Background: Translation termination is mediated through an interaction between the release factors eRF1 and eRF3 and the stop codon within its nucleotide context. Although it is well known that the nucleotide contexts both upstream and downstream of the stop codon, can modulate readthrough, little is known about the mechanisms involved.

Results: We have performed an in vivo analysis of translational readthrough in mouse cells in culture using a reporter system that allows the measurement of readthrough levels as low as 10(-4). We first quantified readthrough frequencies obtained with constructs carrying different codons (two Gln, two His and four Gly) immediately upstream of the stop codon. There was no effect of amino acid identity or codon frequency. However, an adenine in the -1 position was always associated with the highest readthrough levels while an uracil was always associated with the lowest readthrough levels. This could be due to an effect mediated either by the nucleotide itself or by the P-site tRNA. We then examined the importance of the downstream context using eight other constructs. No direct correlation between the +6 nucleotide and readthrough efficiency was observed.

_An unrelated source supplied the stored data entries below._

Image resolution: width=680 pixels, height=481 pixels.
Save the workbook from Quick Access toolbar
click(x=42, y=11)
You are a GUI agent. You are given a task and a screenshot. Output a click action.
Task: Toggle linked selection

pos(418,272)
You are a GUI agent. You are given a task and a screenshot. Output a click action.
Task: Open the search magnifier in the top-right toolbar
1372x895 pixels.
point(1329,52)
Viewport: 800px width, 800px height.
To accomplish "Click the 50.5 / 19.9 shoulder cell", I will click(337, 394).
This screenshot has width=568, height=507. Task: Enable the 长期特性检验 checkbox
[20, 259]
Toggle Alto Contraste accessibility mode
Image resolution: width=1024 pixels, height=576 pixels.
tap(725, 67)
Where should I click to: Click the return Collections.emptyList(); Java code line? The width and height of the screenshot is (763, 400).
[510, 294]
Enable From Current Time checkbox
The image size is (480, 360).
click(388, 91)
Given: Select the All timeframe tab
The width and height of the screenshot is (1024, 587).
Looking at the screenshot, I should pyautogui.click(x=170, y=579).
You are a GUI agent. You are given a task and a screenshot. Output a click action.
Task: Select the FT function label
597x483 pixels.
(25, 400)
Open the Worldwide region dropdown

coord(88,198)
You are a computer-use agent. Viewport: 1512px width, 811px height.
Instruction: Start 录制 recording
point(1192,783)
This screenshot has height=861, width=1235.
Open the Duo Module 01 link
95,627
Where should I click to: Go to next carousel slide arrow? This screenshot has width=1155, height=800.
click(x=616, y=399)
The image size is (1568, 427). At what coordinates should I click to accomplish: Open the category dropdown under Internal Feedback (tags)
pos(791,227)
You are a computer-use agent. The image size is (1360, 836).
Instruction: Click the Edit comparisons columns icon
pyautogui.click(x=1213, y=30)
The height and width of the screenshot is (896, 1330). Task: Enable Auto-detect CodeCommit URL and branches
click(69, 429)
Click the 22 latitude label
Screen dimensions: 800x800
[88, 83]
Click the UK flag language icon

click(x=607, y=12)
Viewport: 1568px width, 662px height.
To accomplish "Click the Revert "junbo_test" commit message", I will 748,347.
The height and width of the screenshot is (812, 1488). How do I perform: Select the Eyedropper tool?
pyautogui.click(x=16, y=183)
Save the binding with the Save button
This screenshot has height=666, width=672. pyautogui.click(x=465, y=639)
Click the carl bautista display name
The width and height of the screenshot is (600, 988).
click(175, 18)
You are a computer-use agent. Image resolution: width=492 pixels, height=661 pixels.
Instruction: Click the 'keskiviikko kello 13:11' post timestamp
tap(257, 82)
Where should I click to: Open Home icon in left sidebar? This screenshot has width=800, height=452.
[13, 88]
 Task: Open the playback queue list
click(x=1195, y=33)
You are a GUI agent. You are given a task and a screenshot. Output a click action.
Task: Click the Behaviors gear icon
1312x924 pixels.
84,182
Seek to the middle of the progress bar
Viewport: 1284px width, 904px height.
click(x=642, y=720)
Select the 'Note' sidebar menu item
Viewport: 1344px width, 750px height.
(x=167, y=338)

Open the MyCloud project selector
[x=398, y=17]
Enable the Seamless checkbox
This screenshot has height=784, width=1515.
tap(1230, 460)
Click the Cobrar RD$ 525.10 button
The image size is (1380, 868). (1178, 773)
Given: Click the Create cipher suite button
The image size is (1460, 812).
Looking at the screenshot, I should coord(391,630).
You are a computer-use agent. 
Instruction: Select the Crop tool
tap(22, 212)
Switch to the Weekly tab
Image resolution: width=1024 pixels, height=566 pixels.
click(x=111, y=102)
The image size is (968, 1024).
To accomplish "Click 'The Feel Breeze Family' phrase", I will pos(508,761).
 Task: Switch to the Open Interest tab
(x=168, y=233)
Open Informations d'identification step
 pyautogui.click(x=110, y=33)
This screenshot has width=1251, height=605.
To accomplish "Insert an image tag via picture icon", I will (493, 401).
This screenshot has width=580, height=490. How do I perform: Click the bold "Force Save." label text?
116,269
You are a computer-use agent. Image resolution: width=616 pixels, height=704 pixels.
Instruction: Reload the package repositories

Conclusions: We conclude that, in mouse cells, the upstream and downstream stop codon contexts affect readthrough via different mechanisms, suggesting that complex interactions take place between the mRNA and the various components of the translation termination machinery. Comparison of our results with those previously obtained in plant cells and in yeast, strongly suggests that the mechanisms involved in stop codon recognition are conserved among eukaryotes.

Figure 1

Description of the pRSVL74 vector and of the cloning strategy. The sequence of the 5' end of the luc gene coding sequence is shown with the common sequence of the inserted oligonucleotide containing the stop with its surrounding context. This sequence is inserted in place of the boxed "T" in the luc gene sequence. For each test construct, a control with the same sequence where a CAG replaced the TAG stop codon was used to evaluate the luciferase specific molecular activity.

Figure 2

Readthrough efficiencies of upstream mutants. The different stop codon context mutations were inserted at the beginning of the luc gene, as illustrated in Figure 1. Each construct was used to transfect NIH3T3 mouse cells and luciferase activity was determined. Each value is the mean of at least 3 independent experiments. Readthrough is expressed as percentage of the corresponding control where the stop codon has been replaced by a sense CAG glutamine codon. A: CAN UAG CAA mutants B: GGN UAG CAA mutants C: Nucleotide usage at the -1 position relative to the stop.

Figure 3

Readthrough efficiencies of downstream mutants Same legend as Figure 2. A: CAA UAG CAN mutants B: CAA UAG GGN mutants C: Nucleotide usage at the +6 position relative to the stop.

Figure 4

Readthrough efficiencies in the presence of a suppressor tRNA. Readthrough efficiencies were determined as described in Figure 1. To compare the values that differed by several orders of magnitude between the two sets of experiments, results are given as percentage of the highest readthrough obtained in each condition.